Qualche consigliere avrà esultato per l’abbandono della Munafò, ma l’esponente del Pdl non è alla ricerca di nuovi partiti ma solo “di una vera e propria riorganizzazione in ambito cittadino”.

Dice, infatti: “Il nuovo elettorato va curato, non funzionano più numerosi meccanismi all’interno del gruppo palermitano”.
Forse l’ex vicecapogruppo del Pdl si riferisce al fatto che oramai il Sindaco non si fida del consiglieri del suo partito, tranne che dell’adepto Giuseppe Milazzo. Voci di corridoio dicono che ‘non si muova foglia se Milazzo non voglia’. Il consigliere fa da filtro ad ogni dialogo ed incontro con il sindaco Cammarata. Anche il capogruppo palermitano del pdl Giulio Tantillo dovrebbe ‘chiedere permesso’ al bodyguard del sindaco di Palermo.
Ma la lunga attesa sta quasi per scadere. Se i fatti sono questi, anche gli azzurri del Pdl palermitano non desiderano altro che lo scadere del mandato di Diego Cammarata. Intanto grazie alla senatrice Simona Vicari, Stefania Munafò è riuscita ad incontrare il segretario nazionale del Pdl, Angelino Alfano. ”Ho avuto questa interlocuzione con Alfano per parlare del mio futuro e della situazione politica cittadina. Il segretario mi ha rassicurato e garantito che il partito vuole offrire segnali di rinnovamento partendo dalle realtà locali tramite i vari congressi. Io comunque mi ritrovo nel gruppo misto”.

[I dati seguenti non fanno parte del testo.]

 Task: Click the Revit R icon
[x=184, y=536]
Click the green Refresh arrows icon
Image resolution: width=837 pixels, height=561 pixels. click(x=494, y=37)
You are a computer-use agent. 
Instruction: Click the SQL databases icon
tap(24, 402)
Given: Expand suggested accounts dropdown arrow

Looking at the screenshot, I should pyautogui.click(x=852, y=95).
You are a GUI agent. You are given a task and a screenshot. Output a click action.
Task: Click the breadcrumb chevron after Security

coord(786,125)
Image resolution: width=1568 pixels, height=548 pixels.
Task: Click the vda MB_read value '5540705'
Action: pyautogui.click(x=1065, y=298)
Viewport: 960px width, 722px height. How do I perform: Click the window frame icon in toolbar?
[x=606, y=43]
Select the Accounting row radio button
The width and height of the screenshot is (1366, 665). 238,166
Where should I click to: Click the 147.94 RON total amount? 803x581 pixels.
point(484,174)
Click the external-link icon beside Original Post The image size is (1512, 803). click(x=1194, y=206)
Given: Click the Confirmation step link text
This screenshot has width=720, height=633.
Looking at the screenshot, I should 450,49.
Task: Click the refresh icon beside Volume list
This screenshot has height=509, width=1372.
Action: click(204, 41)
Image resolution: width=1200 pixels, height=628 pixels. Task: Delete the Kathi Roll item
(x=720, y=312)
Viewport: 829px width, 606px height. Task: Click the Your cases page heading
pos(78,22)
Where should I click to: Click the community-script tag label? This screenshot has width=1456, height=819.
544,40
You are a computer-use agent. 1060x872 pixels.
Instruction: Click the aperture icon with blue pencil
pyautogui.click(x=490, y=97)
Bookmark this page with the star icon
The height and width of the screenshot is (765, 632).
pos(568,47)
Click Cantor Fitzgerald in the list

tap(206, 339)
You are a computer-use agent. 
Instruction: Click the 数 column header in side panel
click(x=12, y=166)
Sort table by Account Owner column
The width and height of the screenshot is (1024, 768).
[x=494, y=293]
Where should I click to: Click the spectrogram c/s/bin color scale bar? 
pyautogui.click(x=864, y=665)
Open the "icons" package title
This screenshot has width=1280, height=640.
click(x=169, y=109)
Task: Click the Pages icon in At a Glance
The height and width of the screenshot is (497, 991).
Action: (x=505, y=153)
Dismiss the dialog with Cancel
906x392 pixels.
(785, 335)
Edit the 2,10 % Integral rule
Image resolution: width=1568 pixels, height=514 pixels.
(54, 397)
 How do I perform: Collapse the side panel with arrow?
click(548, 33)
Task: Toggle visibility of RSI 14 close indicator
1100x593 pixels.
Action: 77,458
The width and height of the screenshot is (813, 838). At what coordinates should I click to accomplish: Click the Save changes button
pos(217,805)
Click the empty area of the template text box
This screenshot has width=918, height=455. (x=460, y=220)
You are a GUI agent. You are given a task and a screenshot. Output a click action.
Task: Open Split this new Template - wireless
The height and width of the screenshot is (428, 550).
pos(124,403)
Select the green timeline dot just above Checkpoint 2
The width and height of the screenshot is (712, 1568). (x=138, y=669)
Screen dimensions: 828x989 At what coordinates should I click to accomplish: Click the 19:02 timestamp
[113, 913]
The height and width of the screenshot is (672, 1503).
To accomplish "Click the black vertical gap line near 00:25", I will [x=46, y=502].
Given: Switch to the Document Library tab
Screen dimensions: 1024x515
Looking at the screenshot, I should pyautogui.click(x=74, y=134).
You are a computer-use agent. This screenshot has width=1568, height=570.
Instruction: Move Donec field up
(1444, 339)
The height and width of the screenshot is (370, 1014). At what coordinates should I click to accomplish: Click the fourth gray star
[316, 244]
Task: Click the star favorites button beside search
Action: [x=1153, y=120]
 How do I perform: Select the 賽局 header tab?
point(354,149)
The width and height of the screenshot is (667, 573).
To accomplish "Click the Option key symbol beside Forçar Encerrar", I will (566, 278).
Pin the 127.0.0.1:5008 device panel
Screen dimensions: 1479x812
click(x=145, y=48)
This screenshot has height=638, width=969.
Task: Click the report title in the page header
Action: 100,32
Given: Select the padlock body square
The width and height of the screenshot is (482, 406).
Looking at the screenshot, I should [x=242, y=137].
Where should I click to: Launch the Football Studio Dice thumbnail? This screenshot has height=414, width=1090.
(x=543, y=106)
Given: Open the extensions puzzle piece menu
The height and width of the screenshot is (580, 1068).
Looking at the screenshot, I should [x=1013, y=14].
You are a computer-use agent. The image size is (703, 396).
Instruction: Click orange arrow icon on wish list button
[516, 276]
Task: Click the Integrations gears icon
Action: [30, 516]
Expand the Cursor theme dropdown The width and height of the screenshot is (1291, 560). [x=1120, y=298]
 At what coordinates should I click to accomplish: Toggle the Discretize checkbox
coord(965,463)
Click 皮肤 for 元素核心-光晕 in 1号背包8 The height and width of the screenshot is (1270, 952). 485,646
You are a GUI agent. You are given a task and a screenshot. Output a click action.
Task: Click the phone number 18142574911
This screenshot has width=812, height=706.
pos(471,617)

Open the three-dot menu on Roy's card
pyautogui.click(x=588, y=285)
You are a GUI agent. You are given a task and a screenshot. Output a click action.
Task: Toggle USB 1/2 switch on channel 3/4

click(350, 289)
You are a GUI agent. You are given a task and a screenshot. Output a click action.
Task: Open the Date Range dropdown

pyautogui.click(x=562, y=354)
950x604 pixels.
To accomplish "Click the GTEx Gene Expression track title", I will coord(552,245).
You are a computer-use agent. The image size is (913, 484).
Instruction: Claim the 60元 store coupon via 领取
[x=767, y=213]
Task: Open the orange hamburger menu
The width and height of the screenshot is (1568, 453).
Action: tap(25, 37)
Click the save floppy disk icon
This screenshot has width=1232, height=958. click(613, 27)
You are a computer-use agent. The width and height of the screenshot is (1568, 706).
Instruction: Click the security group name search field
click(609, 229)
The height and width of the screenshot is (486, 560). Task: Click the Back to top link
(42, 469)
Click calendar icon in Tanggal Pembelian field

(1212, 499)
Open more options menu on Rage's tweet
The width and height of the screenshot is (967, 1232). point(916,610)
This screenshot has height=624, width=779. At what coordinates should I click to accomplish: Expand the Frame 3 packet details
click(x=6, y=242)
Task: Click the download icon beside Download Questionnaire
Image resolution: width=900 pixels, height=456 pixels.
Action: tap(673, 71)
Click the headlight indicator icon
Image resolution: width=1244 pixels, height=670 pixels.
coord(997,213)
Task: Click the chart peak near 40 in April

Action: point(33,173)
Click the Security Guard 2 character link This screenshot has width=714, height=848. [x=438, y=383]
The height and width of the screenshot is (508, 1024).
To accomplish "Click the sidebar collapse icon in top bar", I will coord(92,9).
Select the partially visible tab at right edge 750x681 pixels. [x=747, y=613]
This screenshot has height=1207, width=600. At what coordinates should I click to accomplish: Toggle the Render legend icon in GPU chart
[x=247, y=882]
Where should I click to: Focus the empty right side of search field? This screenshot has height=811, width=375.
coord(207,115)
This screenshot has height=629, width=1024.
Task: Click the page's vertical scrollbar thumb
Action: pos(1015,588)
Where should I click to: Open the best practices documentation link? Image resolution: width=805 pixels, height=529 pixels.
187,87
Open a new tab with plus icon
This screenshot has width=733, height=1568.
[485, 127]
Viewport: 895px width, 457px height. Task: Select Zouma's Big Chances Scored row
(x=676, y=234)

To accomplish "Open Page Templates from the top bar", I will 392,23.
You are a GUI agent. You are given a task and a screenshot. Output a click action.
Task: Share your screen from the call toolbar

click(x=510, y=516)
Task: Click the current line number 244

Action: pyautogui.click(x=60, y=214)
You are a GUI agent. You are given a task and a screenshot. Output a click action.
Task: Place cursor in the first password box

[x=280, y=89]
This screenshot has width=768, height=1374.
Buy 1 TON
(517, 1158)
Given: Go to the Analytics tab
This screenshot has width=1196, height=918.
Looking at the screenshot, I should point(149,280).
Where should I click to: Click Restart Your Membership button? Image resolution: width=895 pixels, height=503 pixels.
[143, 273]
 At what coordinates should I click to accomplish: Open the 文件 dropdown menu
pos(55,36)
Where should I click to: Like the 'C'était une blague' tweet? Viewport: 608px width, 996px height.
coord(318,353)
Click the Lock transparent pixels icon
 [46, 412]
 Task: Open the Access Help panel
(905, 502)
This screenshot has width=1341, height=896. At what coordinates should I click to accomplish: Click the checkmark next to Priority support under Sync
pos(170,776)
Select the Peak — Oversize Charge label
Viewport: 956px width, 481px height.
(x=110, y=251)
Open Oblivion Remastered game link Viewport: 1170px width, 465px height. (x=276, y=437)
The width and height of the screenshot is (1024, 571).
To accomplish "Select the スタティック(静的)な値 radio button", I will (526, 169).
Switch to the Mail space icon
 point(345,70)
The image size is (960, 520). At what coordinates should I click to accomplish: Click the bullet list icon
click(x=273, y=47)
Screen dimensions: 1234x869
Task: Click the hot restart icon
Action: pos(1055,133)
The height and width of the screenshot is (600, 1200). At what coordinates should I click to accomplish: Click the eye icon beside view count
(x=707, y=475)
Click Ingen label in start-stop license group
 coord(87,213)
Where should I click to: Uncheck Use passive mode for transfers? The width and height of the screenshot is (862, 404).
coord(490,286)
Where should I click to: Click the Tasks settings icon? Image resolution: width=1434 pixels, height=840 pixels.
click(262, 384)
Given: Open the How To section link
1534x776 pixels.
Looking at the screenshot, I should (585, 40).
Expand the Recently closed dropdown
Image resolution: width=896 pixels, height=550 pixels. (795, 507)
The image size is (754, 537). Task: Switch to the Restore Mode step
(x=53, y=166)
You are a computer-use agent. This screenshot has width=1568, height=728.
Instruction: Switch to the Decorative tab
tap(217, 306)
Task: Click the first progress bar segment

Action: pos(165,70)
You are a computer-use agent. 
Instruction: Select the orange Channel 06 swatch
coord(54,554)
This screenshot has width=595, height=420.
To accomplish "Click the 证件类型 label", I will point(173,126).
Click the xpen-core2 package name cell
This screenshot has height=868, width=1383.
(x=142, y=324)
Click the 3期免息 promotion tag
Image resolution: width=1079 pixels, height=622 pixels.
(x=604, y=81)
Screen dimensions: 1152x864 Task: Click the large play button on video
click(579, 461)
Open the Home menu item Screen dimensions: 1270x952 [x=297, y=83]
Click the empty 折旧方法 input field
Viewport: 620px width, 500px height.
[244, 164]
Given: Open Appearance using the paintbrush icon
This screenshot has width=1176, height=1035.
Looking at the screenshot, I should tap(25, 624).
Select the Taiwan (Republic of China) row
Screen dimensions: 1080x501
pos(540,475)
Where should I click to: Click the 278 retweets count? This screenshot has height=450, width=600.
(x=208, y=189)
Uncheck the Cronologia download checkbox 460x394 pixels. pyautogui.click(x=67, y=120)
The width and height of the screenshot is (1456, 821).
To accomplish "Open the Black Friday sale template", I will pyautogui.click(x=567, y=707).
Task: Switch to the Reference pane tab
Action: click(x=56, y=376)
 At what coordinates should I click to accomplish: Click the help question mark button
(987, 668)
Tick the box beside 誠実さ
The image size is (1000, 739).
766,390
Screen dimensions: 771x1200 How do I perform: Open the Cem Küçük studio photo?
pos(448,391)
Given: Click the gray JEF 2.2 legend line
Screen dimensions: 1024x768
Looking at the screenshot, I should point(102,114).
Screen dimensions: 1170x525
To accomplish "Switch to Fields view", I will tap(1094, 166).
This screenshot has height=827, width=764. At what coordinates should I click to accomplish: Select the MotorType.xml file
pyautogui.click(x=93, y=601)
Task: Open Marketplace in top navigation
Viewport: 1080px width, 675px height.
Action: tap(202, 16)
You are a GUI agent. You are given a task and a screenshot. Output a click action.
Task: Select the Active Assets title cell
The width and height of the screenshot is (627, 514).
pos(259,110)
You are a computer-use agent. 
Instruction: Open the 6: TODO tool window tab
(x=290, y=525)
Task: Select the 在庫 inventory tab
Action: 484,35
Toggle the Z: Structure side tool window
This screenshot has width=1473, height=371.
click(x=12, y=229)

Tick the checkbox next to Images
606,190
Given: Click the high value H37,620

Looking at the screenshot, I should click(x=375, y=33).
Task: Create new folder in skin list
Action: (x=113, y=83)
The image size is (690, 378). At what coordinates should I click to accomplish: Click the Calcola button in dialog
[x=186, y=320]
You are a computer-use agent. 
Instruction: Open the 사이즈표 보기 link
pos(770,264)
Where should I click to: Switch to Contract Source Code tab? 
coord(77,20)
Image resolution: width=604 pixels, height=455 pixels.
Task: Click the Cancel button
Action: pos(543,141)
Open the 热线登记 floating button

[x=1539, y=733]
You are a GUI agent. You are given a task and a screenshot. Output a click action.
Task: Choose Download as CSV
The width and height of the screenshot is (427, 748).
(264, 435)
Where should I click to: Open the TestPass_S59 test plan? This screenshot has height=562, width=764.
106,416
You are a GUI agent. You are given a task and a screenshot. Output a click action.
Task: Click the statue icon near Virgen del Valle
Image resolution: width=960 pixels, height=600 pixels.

La brutta politica e la continua perdita di “risorse” del Pdl palermitano sono stati notati dal segretario Alfano che giorni fa a Palermo dopo aver inaugurato la nuova sede regionale trasferitosi da via Sciuti a via Gabriele Bonomo, durante una riunione all’hotel delle Palme ha tirato le orecchie ai coordinatori provinciali del partito. L’addio di Diego Cammarata potrebbe portare una ventata di ottimismo nel partito ‘mal ridotto’. Ma chi potrebbe essere il suo sostituto? Il giovane presidente dell’Ars, Francesco Cascio? Il pdl è disposto a perdere l’unica carica amministrativa alla Regione?